## Texto base
A novidade vinha sendo gestada e agora está a ponto de ir ao mercado, segundo antecipou ao Reset o presidente do BID, Ilan Goldfajn. 

Trata-se de uma espécie de green bond, um título de dívida temático, em que os recursos são carimbados para um objetivo específico. “Queremos capturar o desejo global de trabalhar com a região.”

Tendo o Teatro Amazonas ao fundo, Goldfajn conversou com a reportagem no restaurante do hotel em que está hospedado no centro de Manaus, onde participa da Semana de Sustentabilidade 2024 do BID Invest, que termina hoje.

O bônus, segundo Goldfajn, vai testar o apetite do mercado para uma outra inovação que deve ficar pronta até o fim deste ano: a criação de um “Amazon bond” que poderá ser emitido pelos países que compartilham o território da floresta amazônica.  “Cada país vai emitir segundo os mesmos parâmetros, a mesma taxonomia comum.”

Diante do desafio mundial de direcionar US$ 1 trilhão ao ano para financiar projetos e negócios de mitigação e adaptação climática, Goldfajn encampou uma agenda de reforma e inovação do BID e dos demais bancos multilaterais, vistos como os alavancadores de investimentos climáticos privados, dentro da nova arquitetura financeira global para a transição verde.

Em março, ele conseguiu aprovar com os países acionistas do BID um aumento de capital de US$ 3,5 bi para o BID Invest, um dos componentes da já anunciada ampliação da capacidade de empréstimo do grupo em US$ 110 bilhões na próxima década.

Na entrevista, Goldfajn falou de outro recente avanço: a aprovação do Fundo Monetário Nacional para que os países membros usem uma reserva mantida na entidade para capitalizar os bancos multilaterais para financiamento climático. “Agora estamos mandando cartas aos países para pedir o dinheiro”.

Ele também contou que o BID Invest planeja a venda de uma parte da sua carteira de empréstimos no mercado para liberar espaço no balanço para novas operações, explicou o novo modelo em que o impacto socioambiental dos projetos “virá na frente” para a aprovação dos empréstimos e falou da estratégia que está adotando para convencer os acionistas a fazerem uma nova injeção de capital no grupo, desta vez para o próprio BID. 

“Queremos fazer a multiplicação dos pães.”

A seguir, a entrevista: 

Considerando os diferentes tipos de capital possíveis, qual a equação para que o mundo consiga alcançar o financiamento climático em volumes suficientes para deter o aquecimento global?

Vários estudos no mundo apontam para US$ 1 trilhão por ano e isso é muito além do que é capaz cada um dos bancos multilaterais ou todos eles juntos, ou seja, o setor público. Então, terá que vir, de um lado, do aumento da capacidade pública de financiar, e, de outro, do aumento dos recursos privados alocados.

De forma esquemática, isso significa duas coisas. Primeiro tem o capital atual dos bancos multilaterais e o que eles podem financiar com isso. Há uma série de recomendações de adequação de capital, que é basicamente o que você pode fazer para aumentar os empréstimos com o capital que já tem.

## Lista de tarefas
a) De acordo com o texto base, qual foi o valor do aumento de capital para o BID Invest aprovado em março pelos países acionistas do BID?
b) Converta em tabela Markdown, com as colunas Nº e Linha, o trecho dos registros que vai da linha que contém "You are a GUI" até a linha que contém "click(44, 268)", ambas incluídas. Omita as linhas em branco e deixe as imagens de fora.

## Dados das tarefas
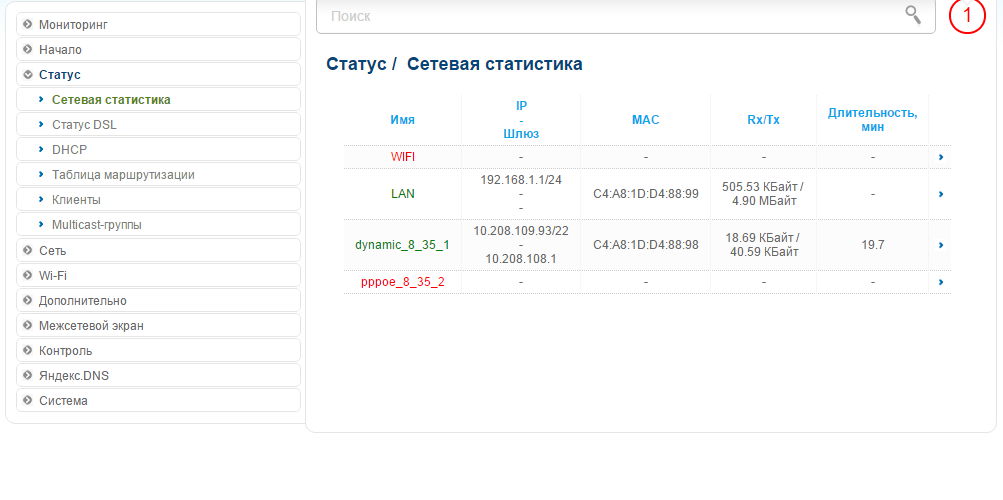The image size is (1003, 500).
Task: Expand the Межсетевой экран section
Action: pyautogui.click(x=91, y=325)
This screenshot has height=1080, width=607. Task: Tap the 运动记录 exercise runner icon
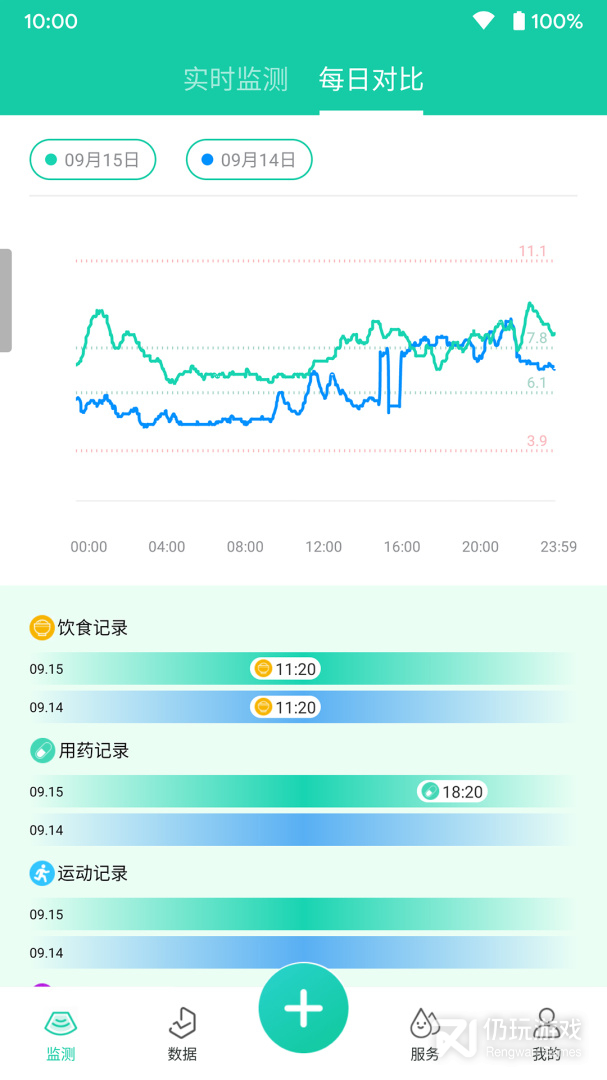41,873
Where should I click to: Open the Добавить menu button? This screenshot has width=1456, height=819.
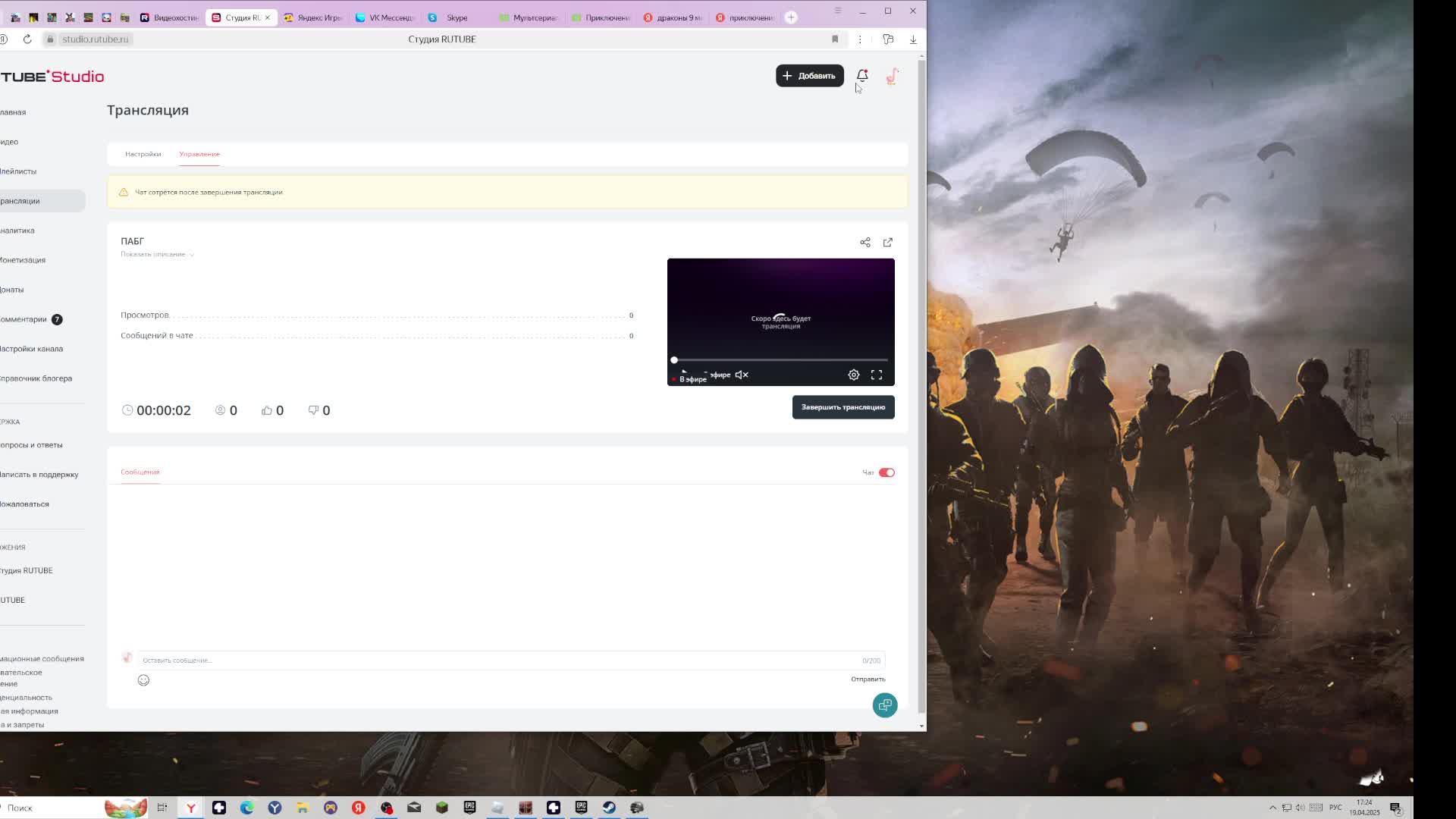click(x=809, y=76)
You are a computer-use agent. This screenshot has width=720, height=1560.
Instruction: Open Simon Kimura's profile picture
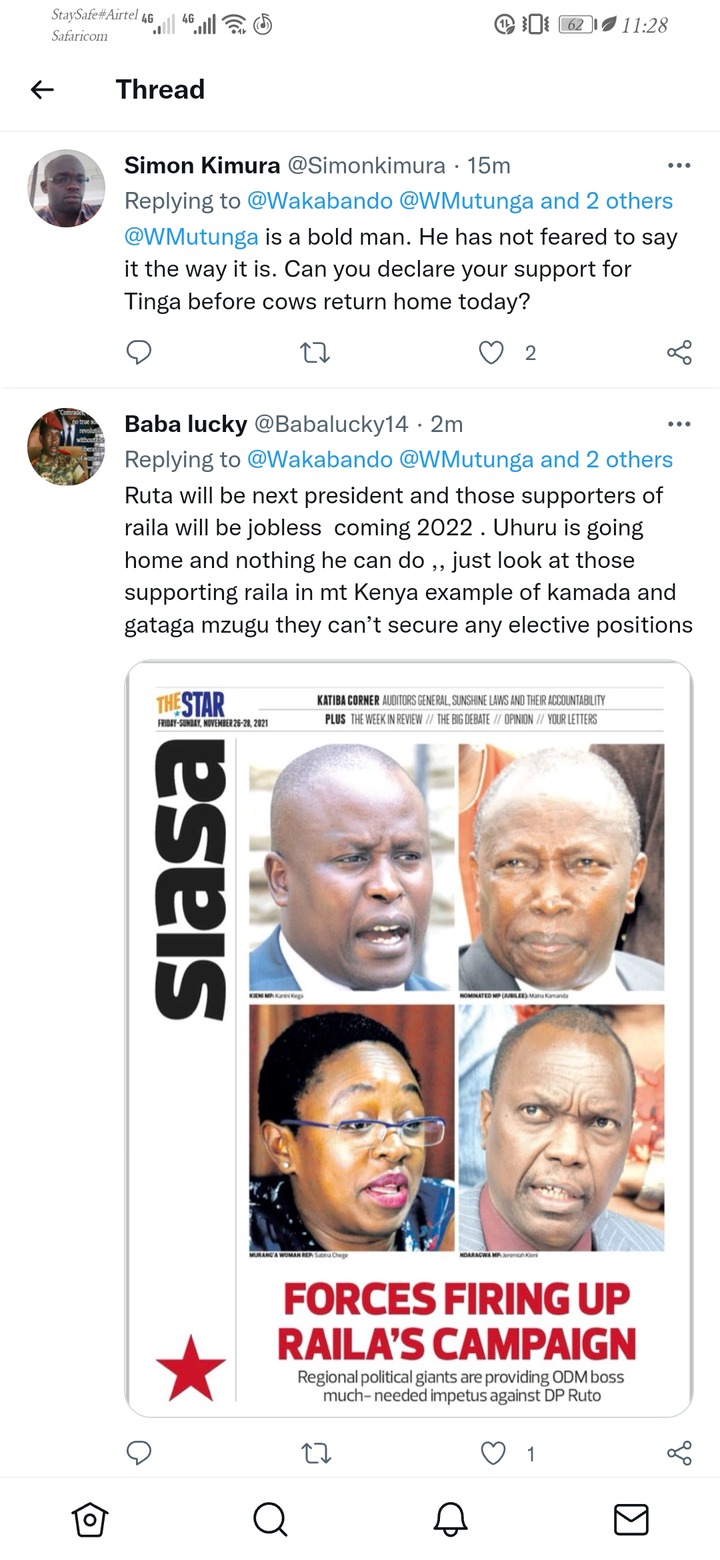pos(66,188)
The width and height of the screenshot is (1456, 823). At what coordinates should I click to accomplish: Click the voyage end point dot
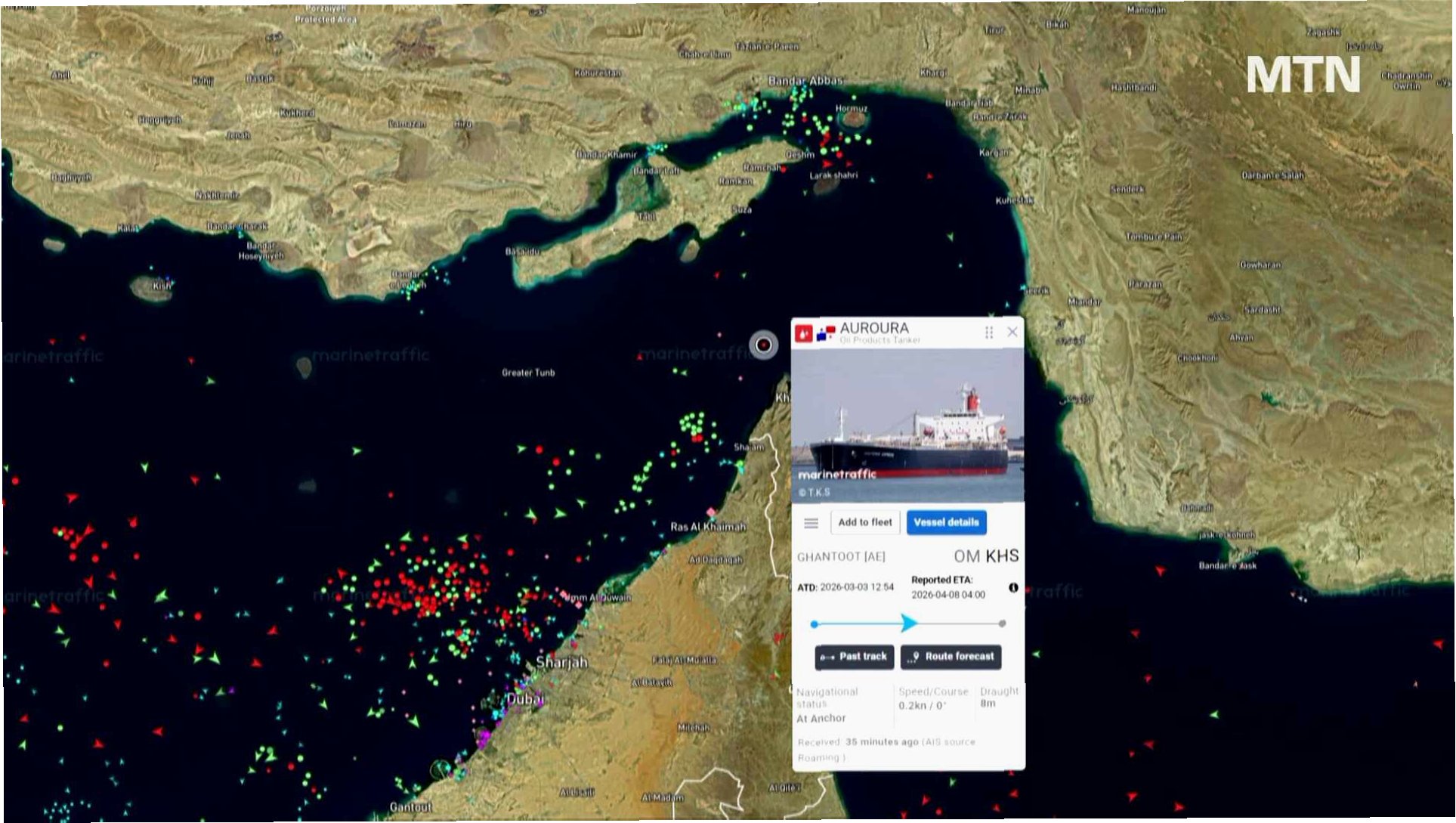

---

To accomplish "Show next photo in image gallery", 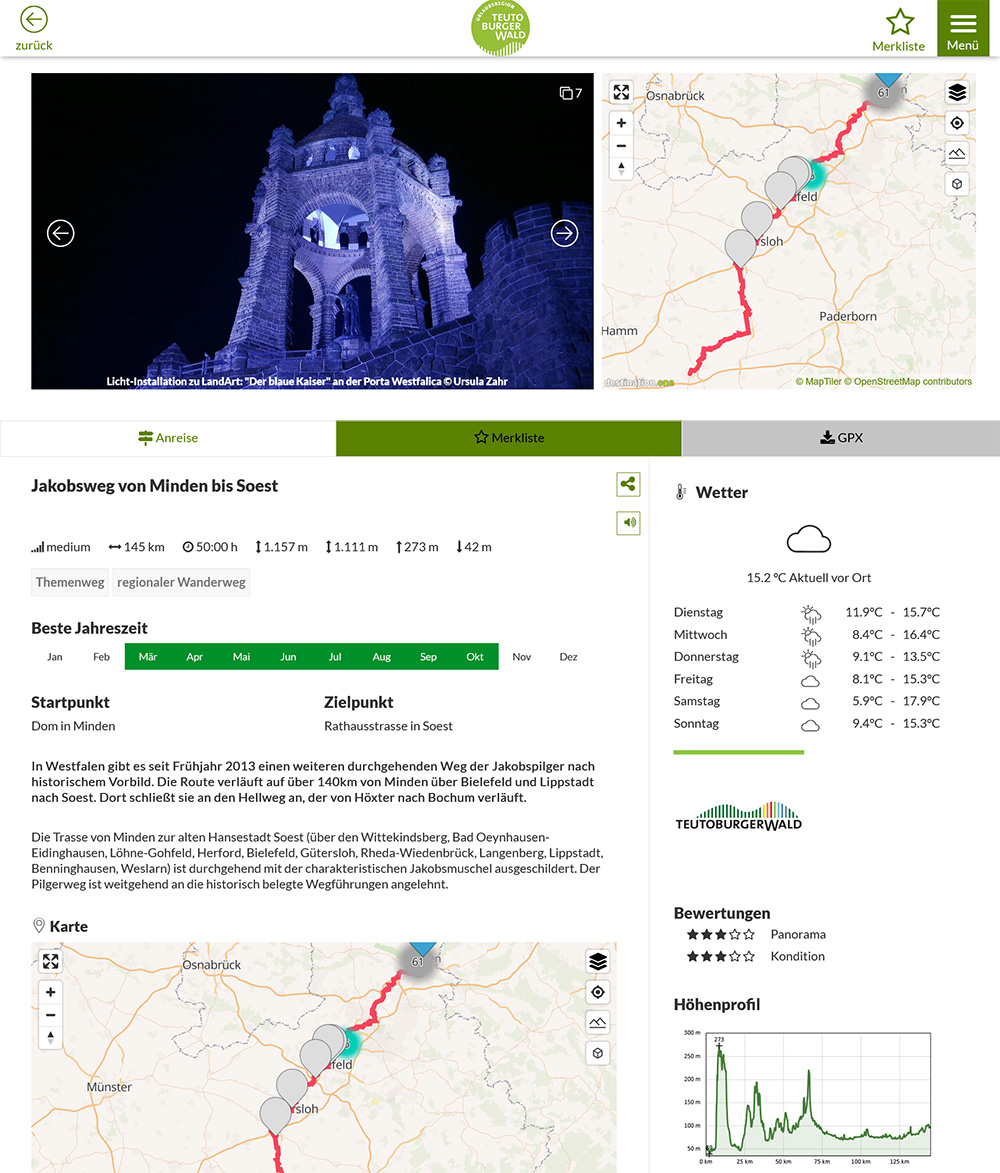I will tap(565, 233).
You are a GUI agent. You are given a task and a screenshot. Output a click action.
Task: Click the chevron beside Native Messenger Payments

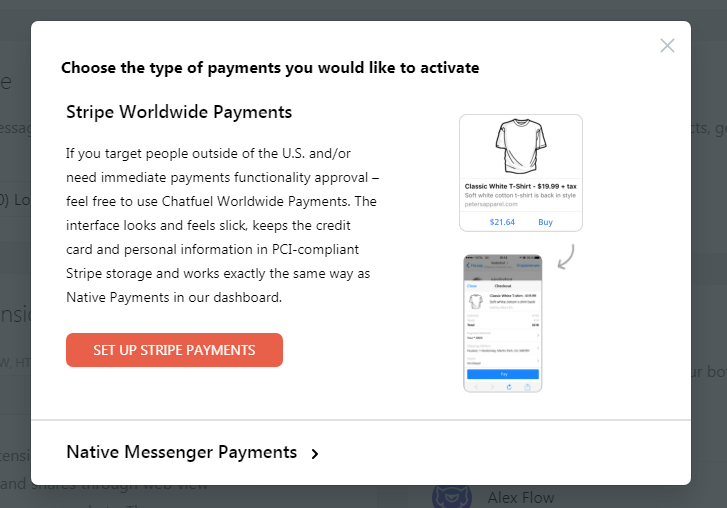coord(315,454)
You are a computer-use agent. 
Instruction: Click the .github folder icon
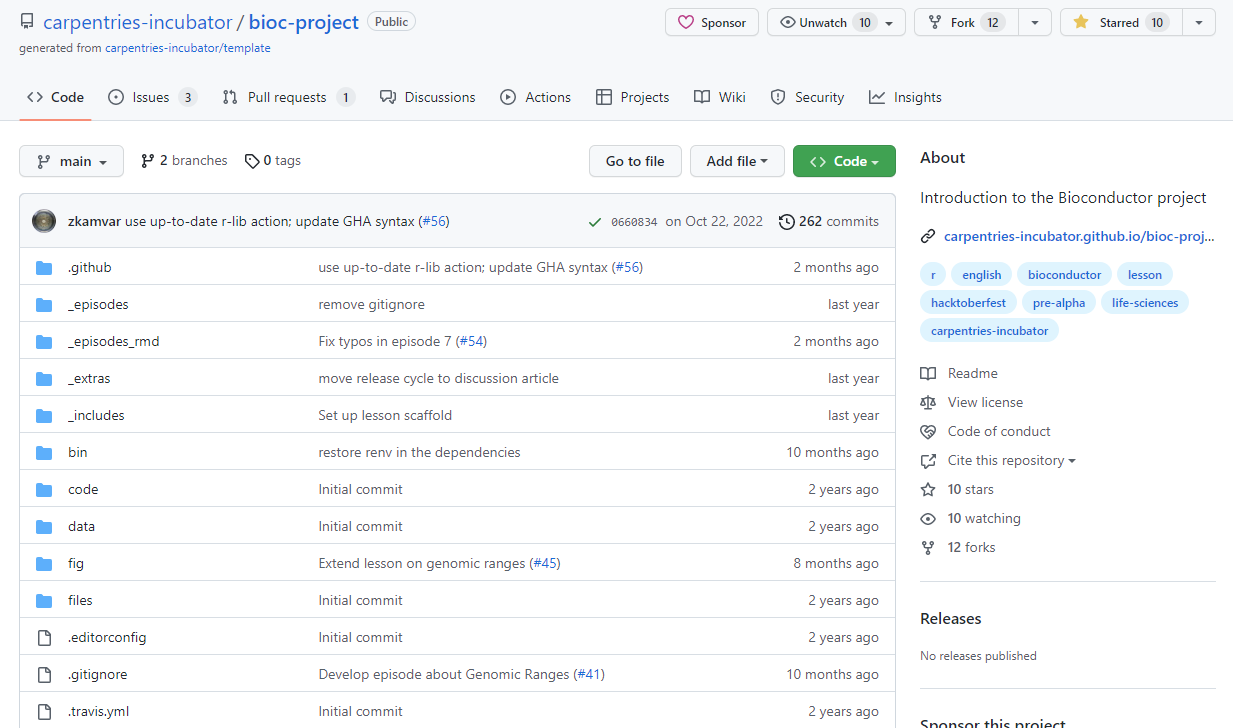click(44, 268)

## Respostas por tarefa
a) US$ 3,5 bi.

b)
| Nº | Linha |
|---|---|
| 1 | You are a GUI agent. You are given a task and a screenshot. Output a click action. |
| 2 | Task: Click the chevron beside Native Messenger Payments |
| 3 | coord(315,454) |
| 4 | You are a computer-use agent.  |
| 5 | Instruction: Click the .github folder icon |
| 6 | click(44, 268) |